• How to complete this task:
Using the A2A Log Export page, answer these:
1. Which plans include A2A Log Export?
2. Which formats are listed for Syslog?
3. In the Amazon S3 configuration, what is used if accessKeyId is omitted?

Source extract below:

A2A Log Export

Export Agent-to-Agent (A2A) communication logs to enterprise tools for compliance, auditing, analytics, and security monitoring.

Overview

A2A Log Export enables you to stream agent communication data to external destinations in real-time:

Compliance: Meet regulatory requirements for AI audit trails
Security Monitoring: Detect anomalies in agent behavior via SIEM
Analytics: Build dashboards and reports on agent interactions
Archival: Long-term storage for data governance

Access Requirements

A2A Log Export is available on Enterprise plans only.

Supported Destinations

Destination	Use Case	Formats
Amazon S3	Data lake, archival, analytics	JSON, JSONL, Parquet
Splunk	SIEM, security monitoring	HEC events
Datadog	Observability, APM	Logs API
Elasticsearch	Search, analytics	Documents
Syslog	Legacy SIEM, network devices	RFC3164, RFC5424, CEF, LEEF
Webhook	Custom integrations	JSON payloads

Quick Start

Via Dashboard

Navigate to Settings > Integrations > A2A Export
Click Add Destination
Select destination type and configure
Test the connection
Enable export

Via API

const destination = await client.a2aExport.createDestination({
  name: 'Splunk Production',
  type: 'splunk',
  enabled: true,
  config: {
    type: 'splunk',
    hecUrl: 'https://splunk.company.com:8088/services/collector',
    hecToken: 'your-hec-token',
    index: 'deeployd-a2a',
    source: 'deeployd',
    sourcetype: 'deeployd:a2a'
  }
});

Destination Configuration

Amazon S3

Stream logs to S3 for data lake storage and analytics pipelines.

{
  type: 's3',
  bucket: 'company-deeployd-logs',
  region: 'us-east-1',
  prefix: 'a2a-logs/',
  accessKeyId: 'AKIA...',           // Optional: uses IAM role if omitted
  secretAccessKey: '...',
  format: 'jsonl',                  // json, jsonl, or parquet
  compression: 'gzip',              // gzip or none
  partitionBy: ['tenant', 'date']   // Partition scheme
}

Partition schemes:

tenant - Separate folders per tenant
team - Separate folders per team
date - Daily folders (YYYY/MM/DD)

End of Source extract.
Available data below:

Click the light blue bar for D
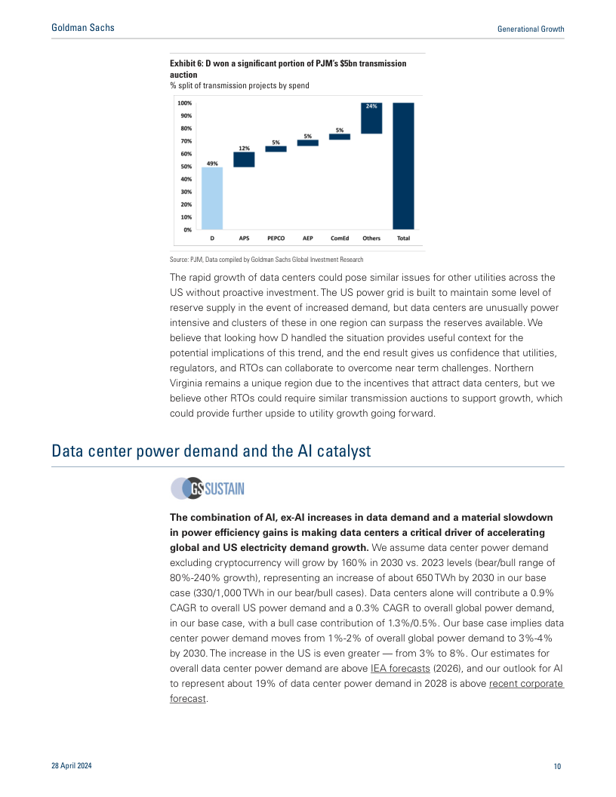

End of Available data.

• Result:
1. Enterprise plans only.
2. RFC3164, RFC5424, CEF, and LEEF.
3. An IAM role.